§ **Aim**: Reproduce each of the following lines word for word, omitting the pictures.

§ **Dataset items**:
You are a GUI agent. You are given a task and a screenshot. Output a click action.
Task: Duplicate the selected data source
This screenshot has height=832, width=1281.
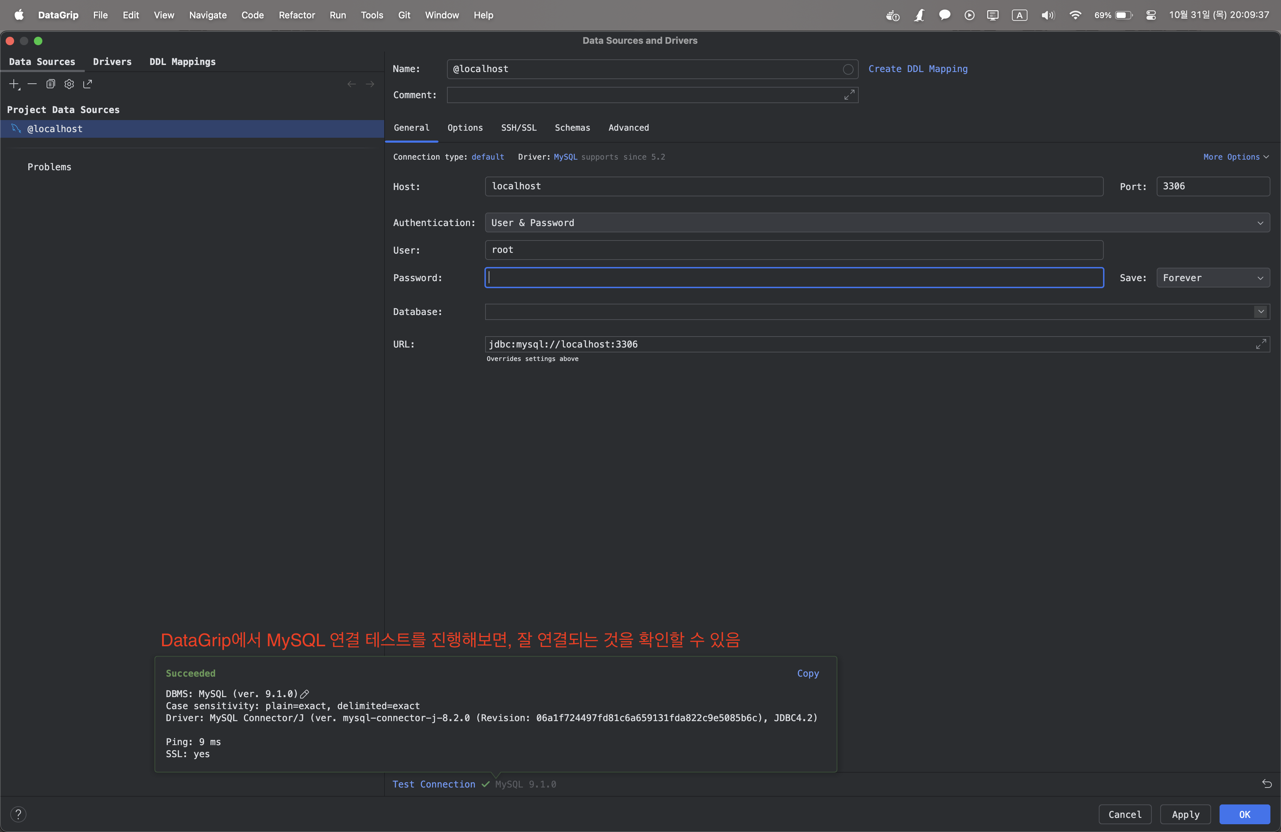point(51,84)
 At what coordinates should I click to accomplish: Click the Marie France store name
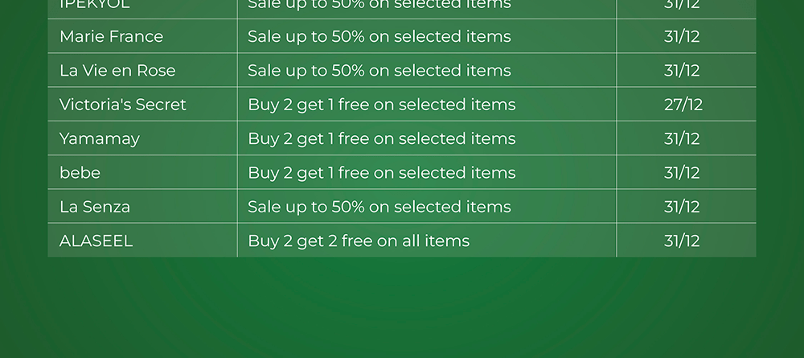click(x=111, y=37)
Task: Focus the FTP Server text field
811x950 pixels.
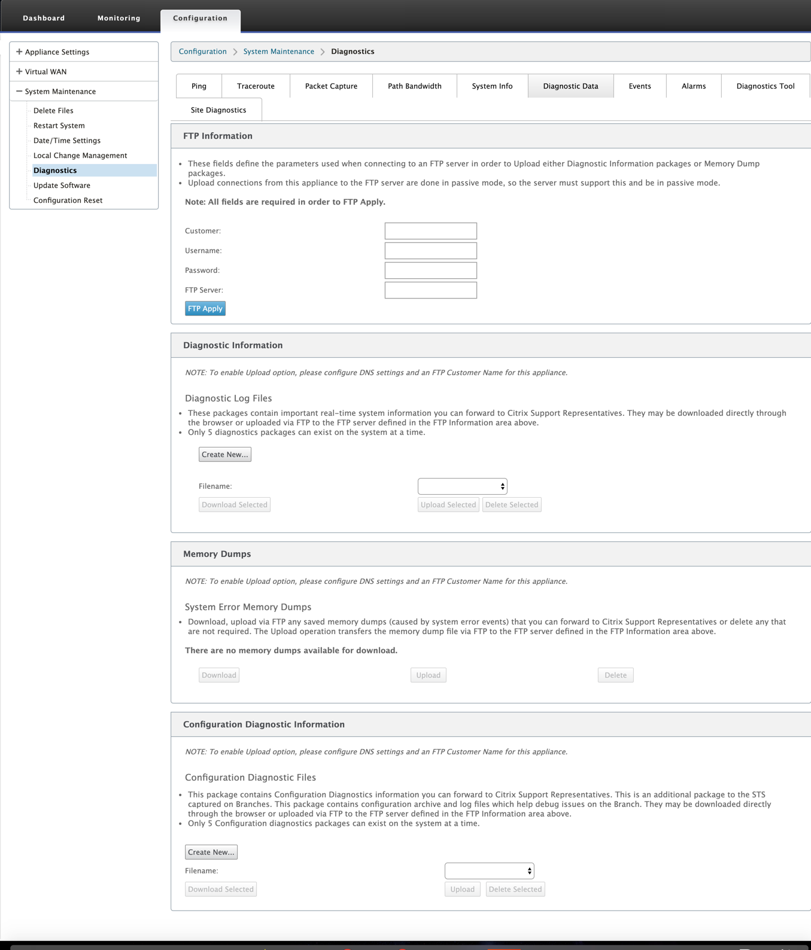Action: (x=430, y=290)
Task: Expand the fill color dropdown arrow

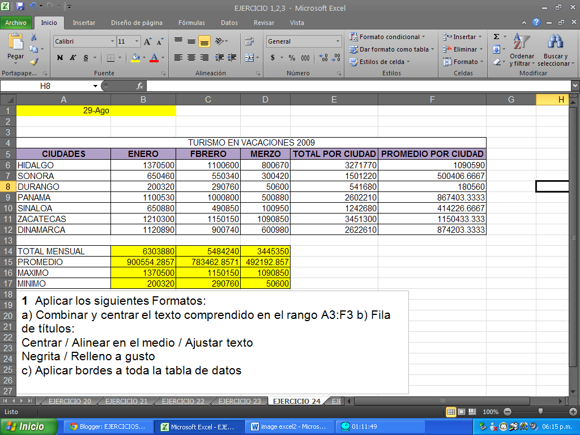Action: pos(144,58)
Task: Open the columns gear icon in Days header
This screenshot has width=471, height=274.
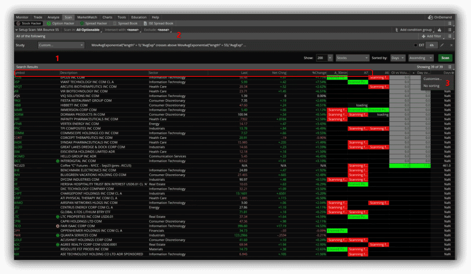Action: coord(453,73)
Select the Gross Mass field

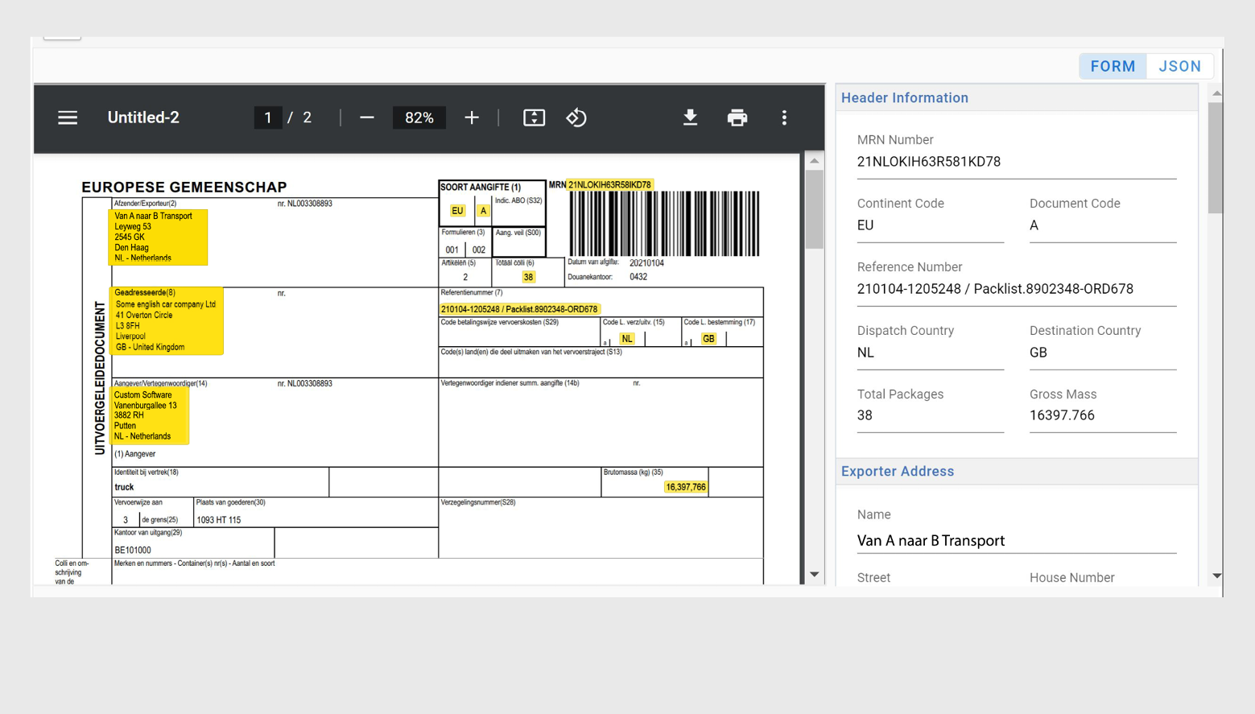1102,415
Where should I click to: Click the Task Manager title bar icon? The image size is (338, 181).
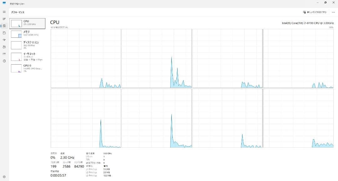tap(4, 3)
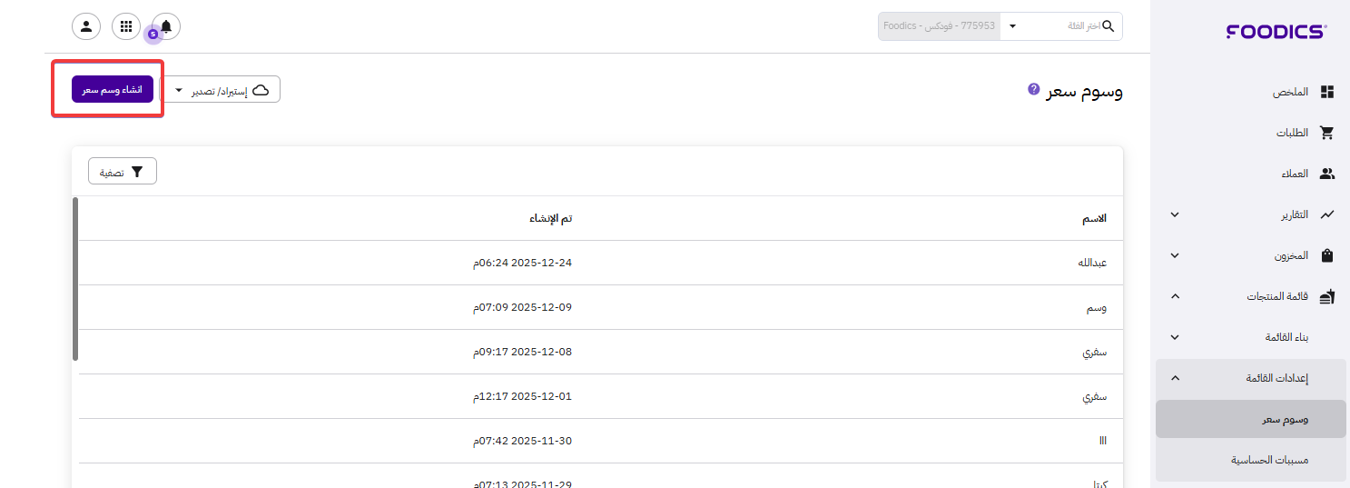Open the إستيراد/ تصدير dropdown
The image size is (1350, 488).
click(x=221, y=90)
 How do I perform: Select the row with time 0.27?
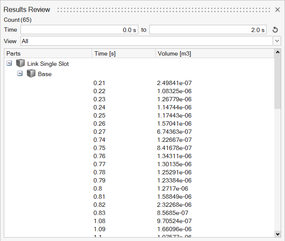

§ **Response to this exercise**:
You are a GUI agent. You are given a task and a screenshot. Output a click action.
Task: Duplicate the selected data source
This screenshot has height=832, width=1281.
point(51,84)
 At what coordinates should I click to accomplish: Click the Marie France store name
click(x=111, y=37)
Task: Focus the FTP Server text field
811x950 pixels.
Action: (x=430, y=290)
Task: Expand the fill color dropdown arrow

Action: pos(144,58)
Task: Open the columns gear icon in Days header
This screenshot has width=471, height=274.
Action: coord(453,73)
Select the Gross Mass field

1102,415
Where should I click to: Click the Task Manager title bar icon? The image size is (338, 181).
tap(4, 3)
Open the إستيراد/ تصدير dropdown
The image size is (1350, 488).
click(x=221, y=90)
 How do I perform: Select the row with time 0.27?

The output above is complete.